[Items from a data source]
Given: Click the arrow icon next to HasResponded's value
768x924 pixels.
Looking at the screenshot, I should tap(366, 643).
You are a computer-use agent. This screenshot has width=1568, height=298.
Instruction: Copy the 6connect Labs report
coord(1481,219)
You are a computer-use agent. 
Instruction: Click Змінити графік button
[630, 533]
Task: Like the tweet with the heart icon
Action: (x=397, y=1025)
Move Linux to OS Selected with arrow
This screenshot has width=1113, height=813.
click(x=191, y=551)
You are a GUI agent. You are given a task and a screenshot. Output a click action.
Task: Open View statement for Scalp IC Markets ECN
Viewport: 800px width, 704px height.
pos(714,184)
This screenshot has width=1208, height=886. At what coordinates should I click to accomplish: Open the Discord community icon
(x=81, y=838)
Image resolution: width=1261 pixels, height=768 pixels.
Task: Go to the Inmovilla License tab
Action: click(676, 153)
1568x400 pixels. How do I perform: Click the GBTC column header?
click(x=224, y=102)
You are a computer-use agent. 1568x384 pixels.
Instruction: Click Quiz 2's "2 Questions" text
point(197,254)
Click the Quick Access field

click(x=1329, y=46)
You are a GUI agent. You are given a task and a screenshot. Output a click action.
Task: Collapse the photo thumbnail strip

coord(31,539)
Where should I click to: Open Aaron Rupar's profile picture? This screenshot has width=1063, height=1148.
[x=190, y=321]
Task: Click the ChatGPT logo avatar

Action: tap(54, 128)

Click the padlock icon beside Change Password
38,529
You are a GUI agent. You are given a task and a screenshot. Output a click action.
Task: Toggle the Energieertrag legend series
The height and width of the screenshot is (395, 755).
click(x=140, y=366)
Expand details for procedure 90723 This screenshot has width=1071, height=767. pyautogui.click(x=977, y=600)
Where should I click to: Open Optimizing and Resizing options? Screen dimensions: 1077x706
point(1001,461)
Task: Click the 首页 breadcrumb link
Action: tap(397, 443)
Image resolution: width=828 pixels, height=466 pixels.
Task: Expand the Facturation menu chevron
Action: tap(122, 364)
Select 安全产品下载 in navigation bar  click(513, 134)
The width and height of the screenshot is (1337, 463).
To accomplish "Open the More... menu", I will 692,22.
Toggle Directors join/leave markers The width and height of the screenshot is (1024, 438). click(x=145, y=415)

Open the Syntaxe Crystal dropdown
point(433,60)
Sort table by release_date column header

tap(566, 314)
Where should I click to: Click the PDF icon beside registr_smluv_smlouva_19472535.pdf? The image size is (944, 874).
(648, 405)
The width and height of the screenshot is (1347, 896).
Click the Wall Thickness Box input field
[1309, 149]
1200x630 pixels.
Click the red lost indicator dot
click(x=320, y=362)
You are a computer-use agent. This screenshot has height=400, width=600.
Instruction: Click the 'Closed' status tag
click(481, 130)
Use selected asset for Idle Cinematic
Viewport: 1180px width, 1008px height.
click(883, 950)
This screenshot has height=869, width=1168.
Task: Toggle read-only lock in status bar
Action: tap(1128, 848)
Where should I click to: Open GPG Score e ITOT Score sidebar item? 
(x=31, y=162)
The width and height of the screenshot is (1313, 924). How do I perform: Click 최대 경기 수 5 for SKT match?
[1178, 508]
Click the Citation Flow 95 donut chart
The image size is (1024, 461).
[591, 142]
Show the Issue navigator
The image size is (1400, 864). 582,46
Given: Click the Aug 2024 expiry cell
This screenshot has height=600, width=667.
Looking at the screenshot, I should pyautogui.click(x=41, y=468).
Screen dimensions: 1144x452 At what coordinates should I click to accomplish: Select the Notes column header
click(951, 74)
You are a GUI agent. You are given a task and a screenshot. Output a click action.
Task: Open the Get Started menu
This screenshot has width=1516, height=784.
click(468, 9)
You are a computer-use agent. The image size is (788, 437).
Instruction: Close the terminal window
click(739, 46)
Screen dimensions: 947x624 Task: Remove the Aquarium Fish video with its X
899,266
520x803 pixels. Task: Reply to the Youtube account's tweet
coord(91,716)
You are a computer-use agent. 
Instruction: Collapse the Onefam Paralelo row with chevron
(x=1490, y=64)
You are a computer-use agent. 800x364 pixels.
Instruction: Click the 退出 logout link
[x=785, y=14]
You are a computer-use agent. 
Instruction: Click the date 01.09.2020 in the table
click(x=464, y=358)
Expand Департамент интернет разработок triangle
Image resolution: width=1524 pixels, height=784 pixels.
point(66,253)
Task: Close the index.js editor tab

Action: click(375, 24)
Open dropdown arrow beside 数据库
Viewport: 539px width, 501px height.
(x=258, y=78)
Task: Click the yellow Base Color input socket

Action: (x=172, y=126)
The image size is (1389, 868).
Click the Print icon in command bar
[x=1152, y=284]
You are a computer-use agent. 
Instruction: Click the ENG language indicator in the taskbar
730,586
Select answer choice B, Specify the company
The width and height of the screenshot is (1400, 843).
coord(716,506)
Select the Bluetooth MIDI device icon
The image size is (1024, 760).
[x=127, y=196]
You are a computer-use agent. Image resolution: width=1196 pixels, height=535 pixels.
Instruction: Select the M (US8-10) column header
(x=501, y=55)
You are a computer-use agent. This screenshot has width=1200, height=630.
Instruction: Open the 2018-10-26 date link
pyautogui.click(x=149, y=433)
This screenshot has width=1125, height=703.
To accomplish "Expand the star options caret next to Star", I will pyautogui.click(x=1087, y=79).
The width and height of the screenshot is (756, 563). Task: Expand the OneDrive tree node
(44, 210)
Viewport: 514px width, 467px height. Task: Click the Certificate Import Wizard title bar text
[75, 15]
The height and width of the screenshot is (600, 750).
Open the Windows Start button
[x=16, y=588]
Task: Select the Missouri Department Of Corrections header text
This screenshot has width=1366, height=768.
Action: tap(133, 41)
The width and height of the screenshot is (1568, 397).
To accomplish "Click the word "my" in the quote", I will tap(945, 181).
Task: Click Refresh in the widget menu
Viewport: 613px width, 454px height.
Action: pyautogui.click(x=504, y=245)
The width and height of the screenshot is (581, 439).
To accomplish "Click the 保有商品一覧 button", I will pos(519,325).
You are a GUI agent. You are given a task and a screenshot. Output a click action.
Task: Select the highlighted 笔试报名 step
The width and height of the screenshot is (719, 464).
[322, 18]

**What the exercise asks**
How many lines in the records above contain the word "next"? Reply with the number alone.

**Solution to the problem**
2